Btw; I understand that DTG-printers are limited in width (A3 size most of them, right?), but do you guys think it would be hard to find a company that can make "longer" prints? More than 16,5", I mean.


----------



## PolePoleClothing (Nov 27, 2011)

Oh, and I completely forgot an important factor:

We will be producing anywhere from 10 to 50 of each design (starting small, probably end up around 25).


----------



## Printmark (Sep 25, 2011)

I only have experiance with the Brother DTG printer and the printable size is 14 x 16, which is close the the imprint size your wanting. So I can only assume that most DTG printers would have a similar print area. I'm sure someone here can let me know if this is incorrect.

For the quantities your requesting, DTG is going to be your best option. The inks are pretty vibrant, and even though they do tend to fade slightly after the first wash, I have never had a complaint about this in the 5 years we have been printing DTG. I still have some of the very first shirts we printed and they have been washed Tons of times and they are still acceptable in appearace.

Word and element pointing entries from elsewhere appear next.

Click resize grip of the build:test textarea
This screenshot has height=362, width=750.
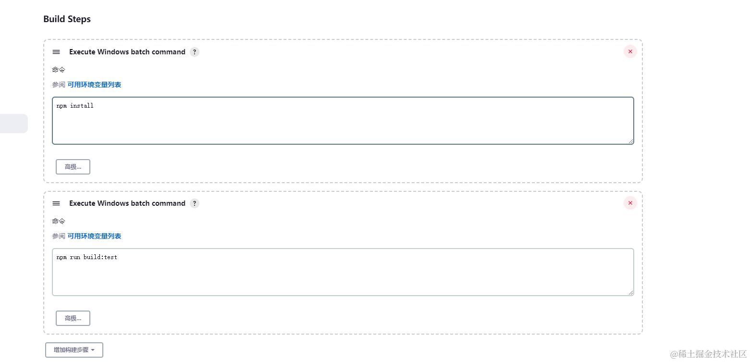coord(631,292)
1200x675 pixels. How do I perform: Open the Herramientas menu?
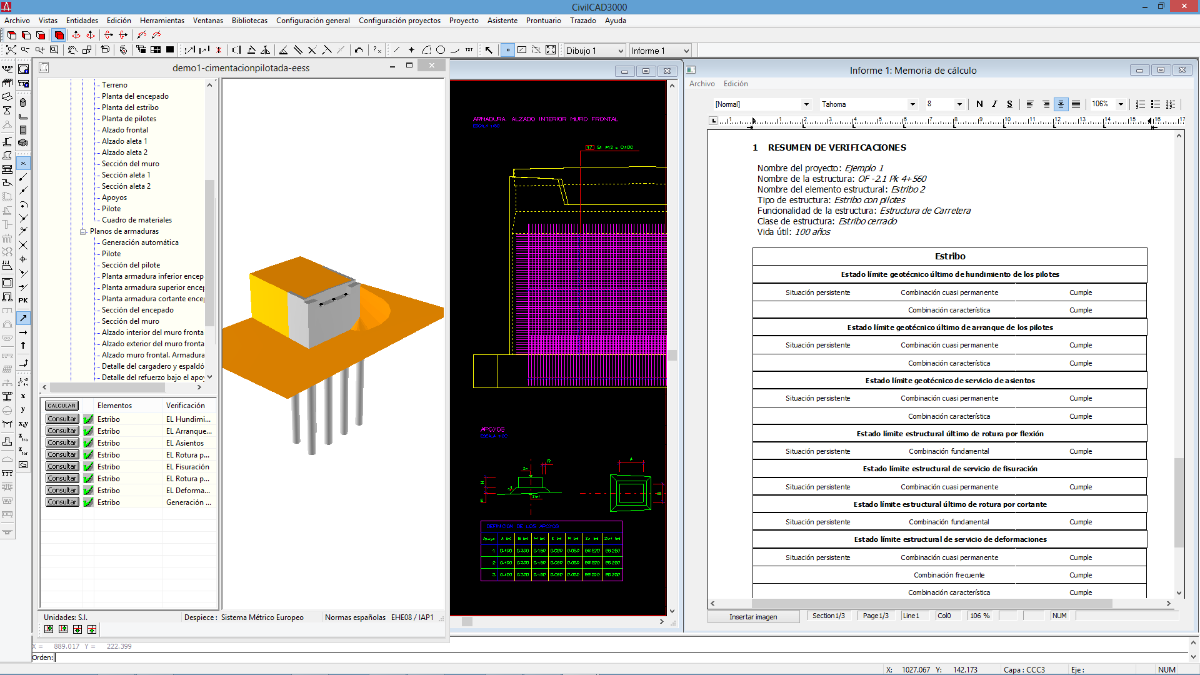coord(162,21)
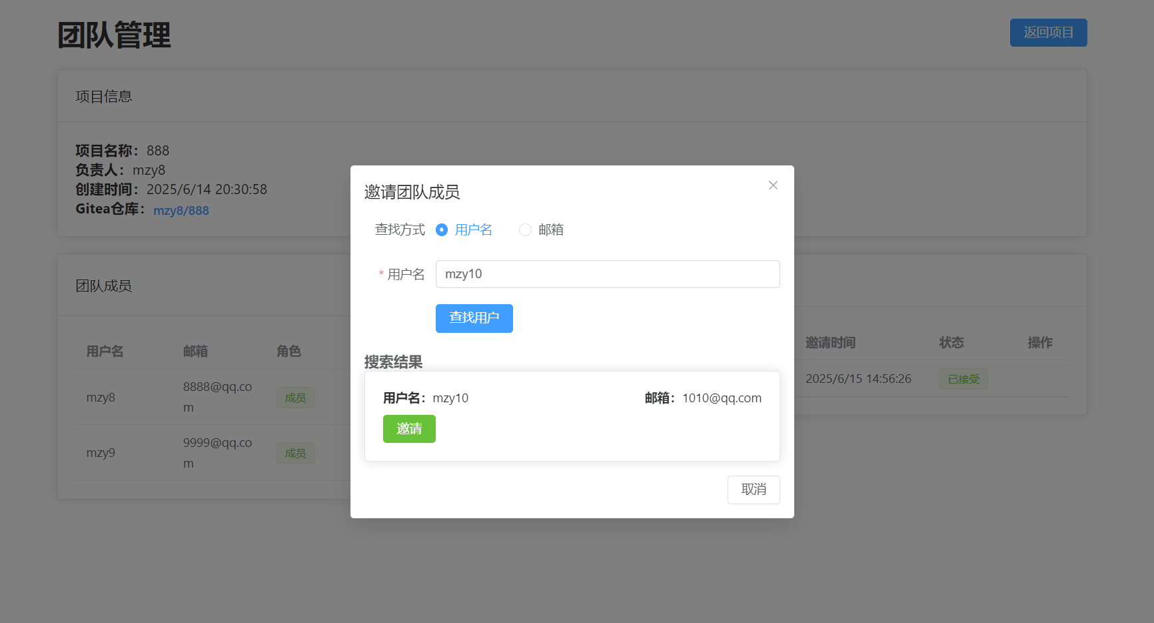Click the 取消 cancel button
Viewport: 1154px width, 623px height.
pos(753,490)
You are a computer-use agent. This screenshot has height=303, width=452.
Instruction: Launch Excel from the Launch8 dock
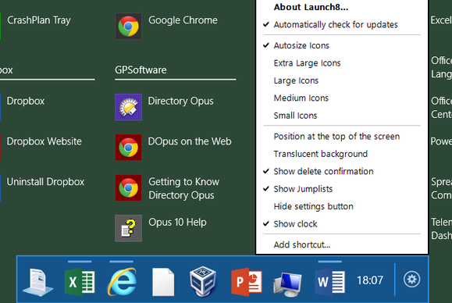pos(80,282)
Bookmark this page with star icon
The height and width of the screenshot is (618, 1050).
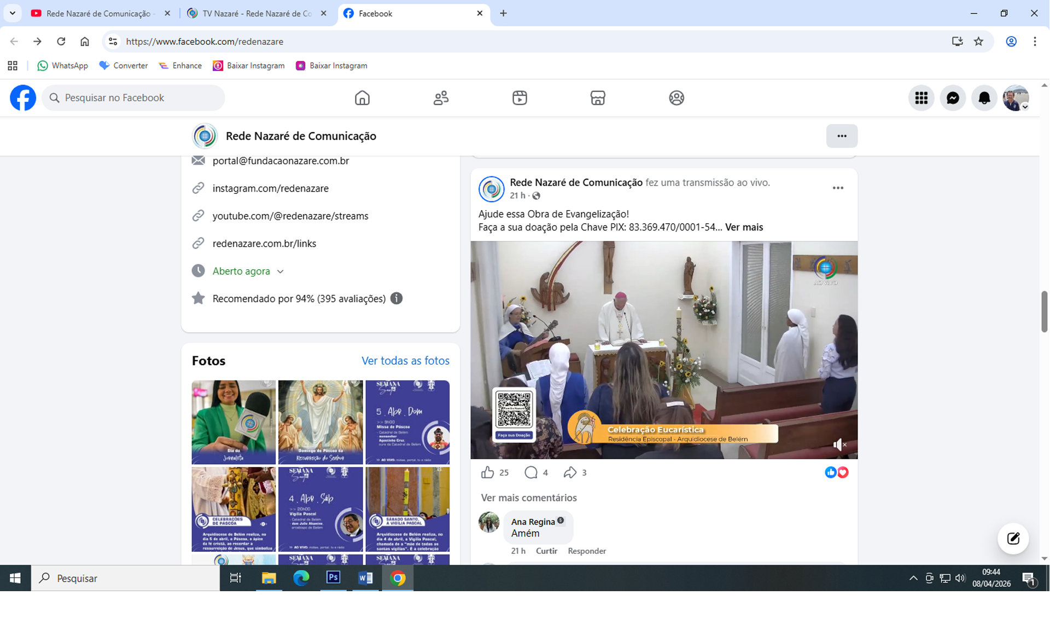coord(978,42)
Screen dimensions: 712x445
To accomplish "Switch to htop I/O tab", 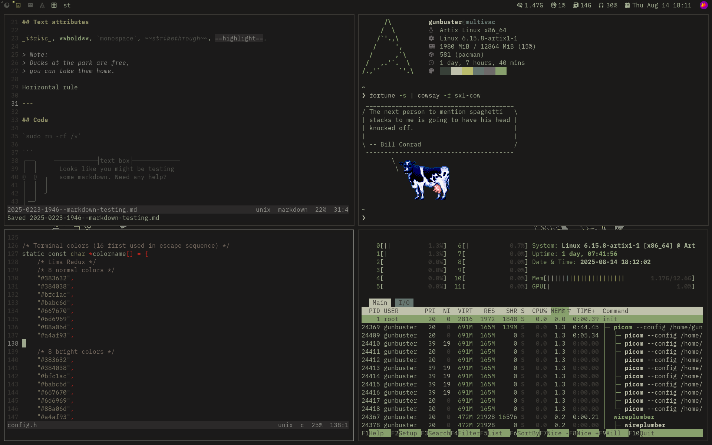I will tap(404, 303).
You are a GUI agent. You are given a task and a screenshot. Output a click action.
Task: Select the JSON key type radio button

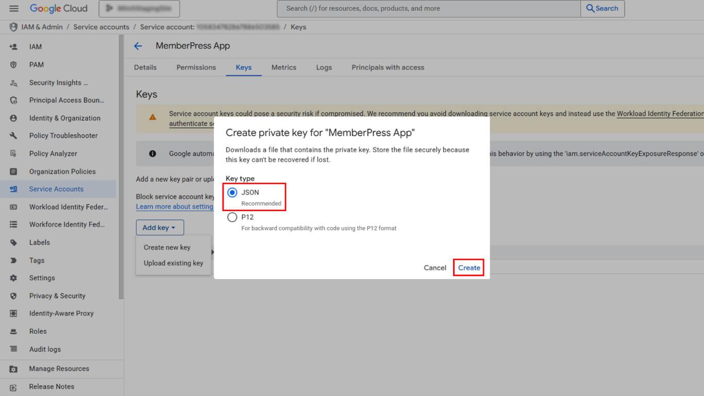pyautogui.click(x=232, y=193)
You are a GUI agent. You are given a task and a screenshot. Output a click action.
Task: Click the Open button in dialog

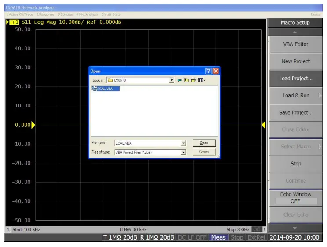coord(204,143)
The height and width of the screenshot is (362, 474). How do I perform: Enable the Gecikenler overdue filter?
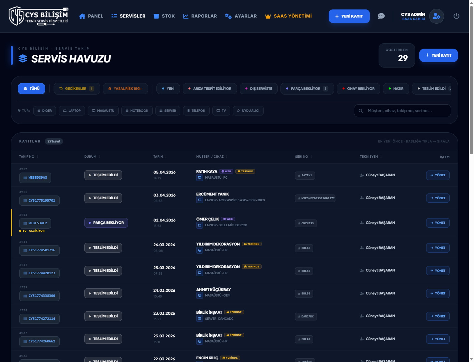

The white shirts are going to give you the best looking print. The colored shirts you mentioned should print fine as well, but the color of the shirt will affect the tonal colors of the print, so they will look a little different than the white garments. I always tell customers to imagine if they put a colored piece of paper in there desktop inkjet printer and printed out the image, the results are the same with DTG. The exception to this is the DTG printers that can print white ink, however I am still a bit skeptical of this process for various reasons.

Cost wise, I would expect you could get them done for between $7 and $10 per shirt including a mid-grade 100% cotton tee. And I would advise you to go with the 100% tee as these inks work best on a natural fiber shirt.

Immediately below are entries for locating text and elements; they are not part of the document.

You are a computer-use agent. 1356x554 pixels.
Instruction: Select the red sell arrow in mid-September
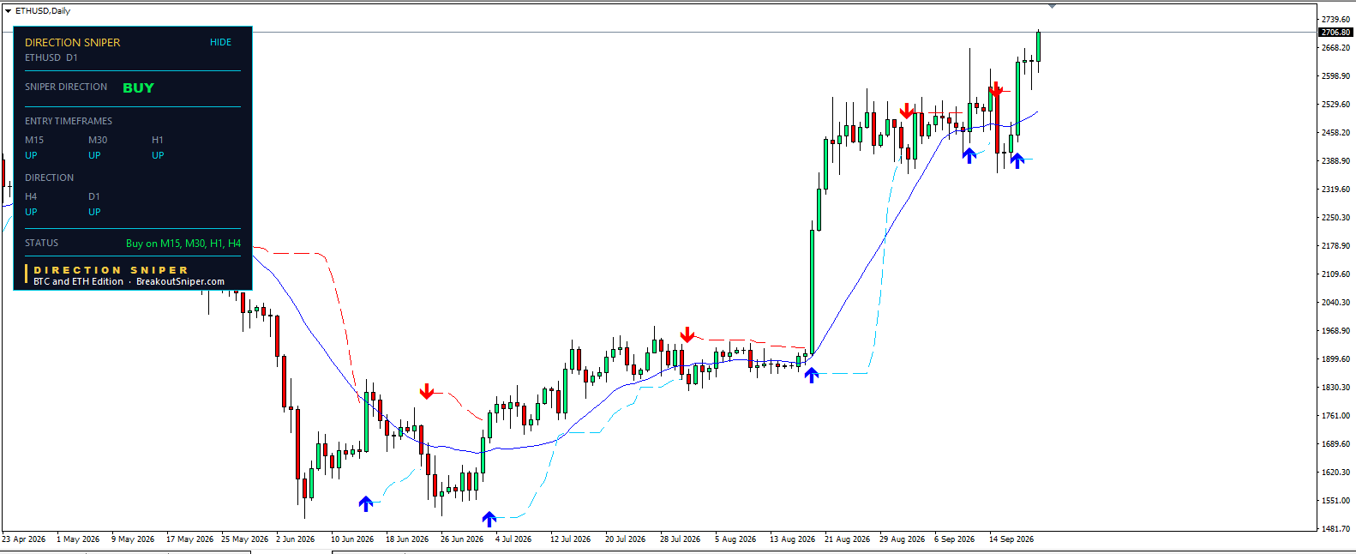pos(996,89)
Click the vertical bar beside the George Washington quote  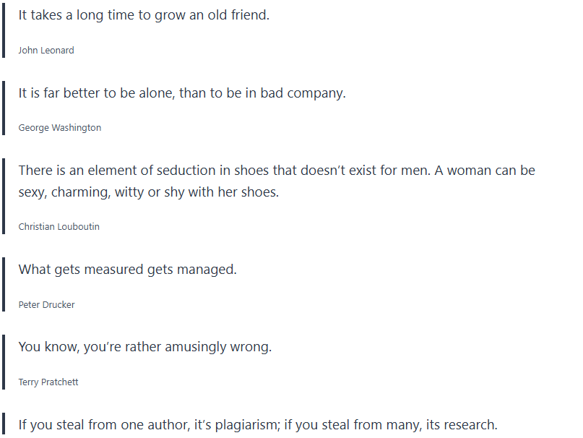4,108
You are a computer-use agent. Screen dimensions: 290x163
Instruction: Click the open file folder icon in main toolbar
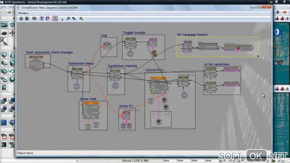(9, 12)
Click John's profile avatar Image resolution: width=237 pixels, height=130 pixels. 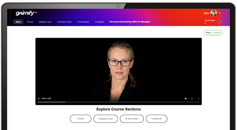(214, 13)
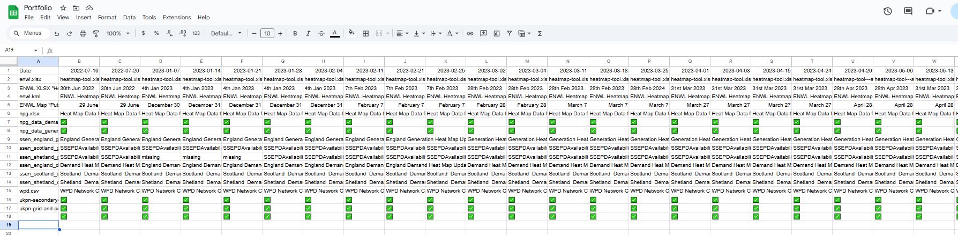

I'm not all that familar with the sublimation option mentioned by sben763, but it might be worth looking into as well. I have seen sublimation, it looks good, but from what I understand about it, it does better on polyester garments.

Printmark


----------



## PolePoleClothing (Nov 27, 2011)

Thank you "Printmark", who ever you are, very helpfull!

One question: exactly why do you distrust DTG using white ink?


----------



## BroJames (Jul 8, 2008)

DTG white ink is expensive and increase your maintenance cost several folds. 

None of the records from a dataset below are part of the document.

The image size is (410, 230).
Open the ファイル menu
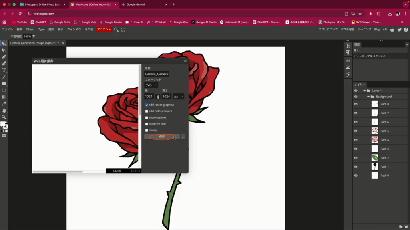[x=7, y=30]
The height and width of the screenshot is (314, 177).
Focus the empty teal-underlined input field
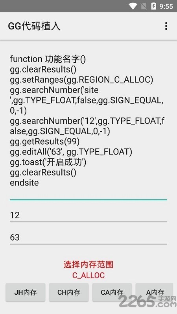89,193
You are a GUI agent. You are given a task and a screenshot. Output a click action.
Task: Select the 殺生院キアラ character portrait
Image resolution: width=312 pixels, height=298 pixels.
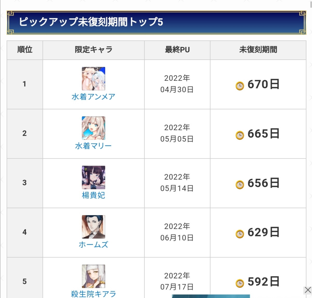[x=94, y=276]
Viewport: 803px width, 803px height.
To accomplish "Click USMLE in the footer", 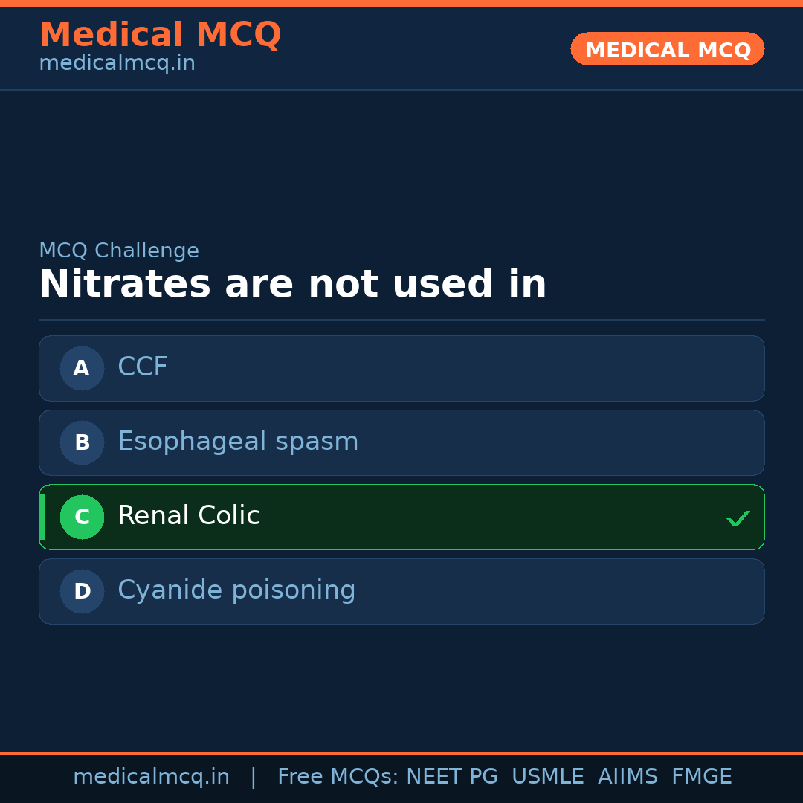I will point(547,777).
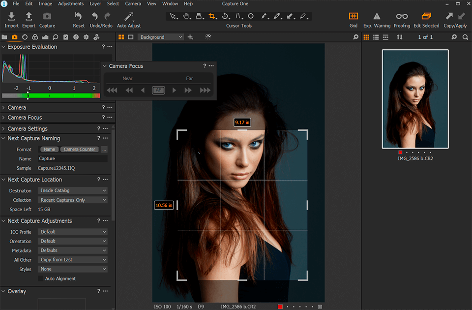This screenshot has height=310, width=472.
Task: Open the Layer menu
Action: 95,3
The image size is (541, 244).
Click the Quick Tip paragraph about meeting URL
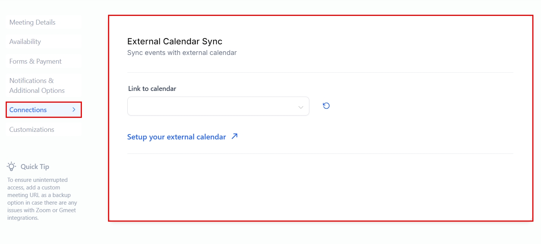tap(42, 199)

I think it would be difficult finding a good screenprinting price for 25 shirts average. DTG and paper transfers seems like your viable option. On white shirts I tend to prefer paper transfers.


----------



## PolePoleClothing (Nov 27, 2011)

Isn't the only advantage with using a transfer for such a print, that the colors will be better/more vibrant? And then on the downside, they'll be pretty stiff and kinda uncomfortable.


----------



## BroJames (Jul 8, 2008)

Dark transfers yes but not if you use jpss for lights or white shirts. Colors are more vibrant on dark transfers.


----------



## PolePoleClothing (Nov 27, 2011)

BroJames said:


> Dark transfers yes but not if you use jpss for lights or white shirts. Colors are more vibrant on dark transfers.



I'm afraid this went a bit over my head...


----------